A morte de Gerson de Melo Machado, de 19 anos, conhecido como “Vaqueirinho”, que invadiu a jaula de uma leoa em João Pessoa (PB) no último domingo (30/11), revelou uma história profunda de pobreza severa, distúrbios mentais sem tratamento e abandono familiar. A conselheira tutelar Verônica Oliveira, que esteve ao seu lado por oito anos, declarou-se profundamente abalada.
Em entrevista ao Metrópoles, ela relatou que Gerson, um jovem criado sem suporte familiar em condições desgastantes, nutria o sonho de viajar para a África e domar leões. “Ele foi uma criança vítima de múltiplas violações de direitos. Filho de uma mãe com esquizofrenia e avós com problemas de saúde mental, viveu em extrema pobreza”, contou.
Verônica recorda que conheceu Gerson quando ele tinha apenas 10 anos, após ter sido encontrado sozinho em uma rodovia federal e encaminhado pela Polícia Rodoviária Federal ao Conselho Tutelar, passando a integrar a rede de proteção à infância desde então.
A mãe dele perdeu a guarda há anos, mas Gerson continuava a procurá-la, demonstrando amor e o desejo de que ela pudesse cuidar dele. “Ele fugia do abrigo e buscava refúgio na casa da avó e da mãe”, explicou Verônica.

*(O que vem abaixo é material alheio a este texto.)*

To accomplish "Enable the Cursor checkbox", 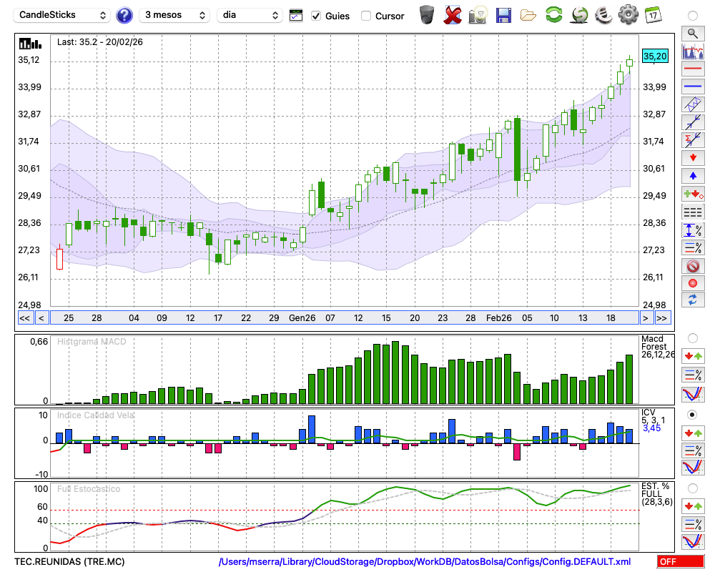I will tap(366, 16).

No entanto, a mãe dele, devido à sua condição mental, não era capaz de assumir os cuidados do filho, chegando a manifestar o desejo de devolvê-lo ao Conselho Tutelar, também sendo vítima de sua própria doença.
Entre os irmãos, Gerson foi o único que não conseguiu ser adotado, principalmente por apresentar possível transtorno mental. “A sociedade prefere adotar crianças sem problemas, algo impraticável no contexto do acolhimento institucional, que recebe casos de negligência extrema”, ressaltou a conselheira.
O sonho de domar leões
Desde a infância, Gerson expressava repetidamente o anseio de viajar para África para domar leões. Verônica recorda várias conversas no Conselho Tutelar onde o jovem compartilhava este desejo.
Em um episódio preocupante, ele tentou entrar clandestinamente em um avião, informação que Verônica divulgou nas redes sociais. “Ele dizia que ia para um safári na África cuidar dos leões. Chegou a cortar a cerca e entrar no trem de pouso de um avião da Gol, uma tragédia que foi evitada a tempo graças à observação das câmeras de segurança”, relatou.
Segundo Verônica, o episódio trágico do domingo simboliza uma vida de abandono. “Ele era um menino com o desejo de conhecer a África e domar leões, mas percebeu tarde demais que uma leoa não é como um gato doméstico, e que é impossível domá-la sem conhecimento. Infelizmente, ele não possuía juízo para isso”, lamentou.
Diagnóstico tardio e intervenções
Verônica explicou que o Conselho Tutelar fez todo o possível para ajudar durante anos, mas os transtornos de Gerson só foram oficialmente diagnosticados quando ele entrou no sistema socioeducativo.
Ela relatou ter enfrentado dificuldades no processo, inclusive discordâncias com profissionais de saúde mental que inicialmente descreviam o caso como simples problemas comportamentais.
O incidente
No domingo, Gerson escalou rapidamente um muro de mais de seis metros de altura, ultrapassou grades de segurança, usou uma árvore como apoio e entrou na jaula da leoa no Parque Arruda Câmara, conhecido como Bica, em João Pessoa.
A Prefeitura de João Pessoa comunicou o início da apuração dos fatos, expressou condolências à família e reafirmou que o zoológico cumpre todas as normas de segurança. A Polícia Militar e o Instituto de Polícia Científica da Paraíba foram acionados para os procedimentos legais. Após o incidente, o zoológico foi fechado e as visitas suspensas temporariamente, sem previsão de reabertura.